Barcelona Die Opfer des Terrors von Barcelona stammten aus aller Welt. Da war ein italienischer Vater, der das Leben seiner Kinder rettete, aber sein eigenes verlor. Ein Amerikaner, der mit seiner Frau den ersten Hochzeitstag mit einer Europareise feierte. Und eine Portugiesin, die bei einer Geburtstagsreise mit ihrer Enkelin starb.

 Die jüngsten Opfer: Ein Dreijähriger, der mit seiner Mutter und anderen Familienmitgliedern auf den Ramblas unterwegs war, kam ums Leben. Auch der 57-jährige Großonkel des Jungen starb. Die Familie stammt aus Rubí, außerhalb von Barcelona. Auch ein vermisster australischer Junge ist tot. Die katalanischen Notfalldienste teilten am Sonntag mit, sie hätten den Siebenjährigen als eines der Opfer der Todesfahrt auf dem Boulevard „Las Ramblas“ identifiziert. Die Mutter war bei dem Attentat schwer verletzt und von ihrem Kind getrennt worden.

 Das älteste Opfer: Eine 80-jährige Italienerin, die in den 1950er Jahren nach Argentinien ausgewandert war, ist offenbar das älteste Todesopfer. Neben ihr kamen auch noch zwei andere Italiener ums Leben, ein 35-jähriger Familienvater aus Legnano und ein 25-jähriger Ingenieur aus Norditalien, der mit seiner Freundin auf Barcelona-Urlaub war.

 Der Familienvater: Der 35-jährige Italiener war mit seiner Frau und seinen Kindern im Alter von sechs und sieben Jahren auf den Ramblas unterwegs, als plötzlich der Transporter durch die Menge raste. Einer seiner Arbeitskollegen sagte der italienischen Nachrichtenagentur Ansa, der Vater habe sich zwischen den Wagen und seine Kinder geworfen, um ihnen das Leben zu retten.

 Die Großmutter und die Enkelin: Die Großmutter war für ihren 74. Geburtstag mit ihrer 20-jährigen Enkelin von Portugal nach Barcelona gereist. Die Großmutter wurde am Freitag für tot erklärt, doch das Schicksal der Enkelin war noch länger ungewiss. Sie galt zunächst als vermisst. Ministerpräsident António Costa bestätigte aber am Samstag auch ihren Tod.

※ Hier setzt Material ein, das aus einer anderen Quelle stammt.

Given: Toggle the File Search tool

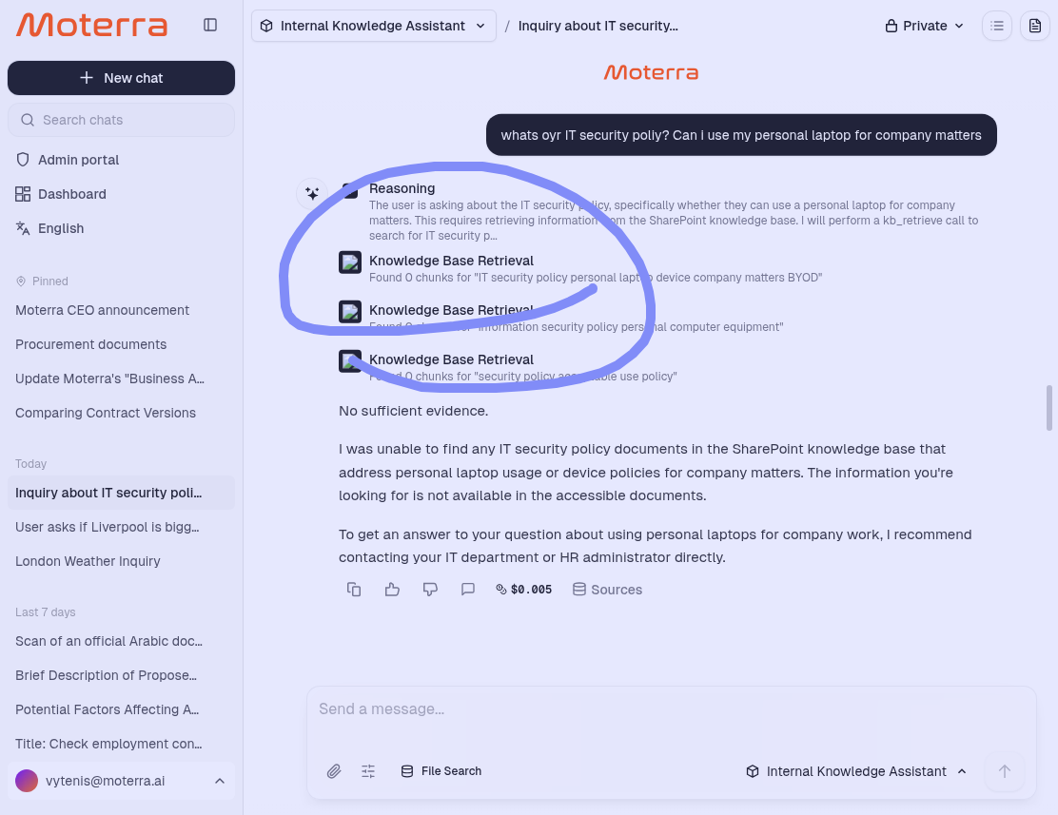Looking at the screenshot, I should pyautogui.click(x=441, y=771).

 Der Jungverheiratete: Der 42-Jährige aus Kalifornien hatte mit seiner Frau, einer Lehrerin, Urlaubstage angespart, um den ersten Hochzeitstag auf einer Europareise zu feiern. Einen Tag vor dem Anschlag schickte sie die letzten Fotos von dem Urlaub an ihre Familie daheim.

 Die Frau aus dem Umland: Die 75-Jährige aus Sant Hipòlit de Voltregà nördlich von Barcelona war am Donnerstag mit ihrer Tochter in die Stadt gefahren. Der Ort mit seinen 3000 Einwohnern trauere um die Frau, sagte Bürgermeister Xavier Vilamala. Die Tochter wurde verletzt, war aber am Samstag außer Lebensgefahr.

 Die Wahl-Barcelonerin: Die 40-Jährige hatte sowohl die argentinische als auch die spanische Staatsbürgerschaft und lebte seit zehn Jahren in Barcelona. Ein Angehöriger identifizierte ihre Leiche, die argentinische Regierung sprach der ganzen Familie ihr Beileid aus.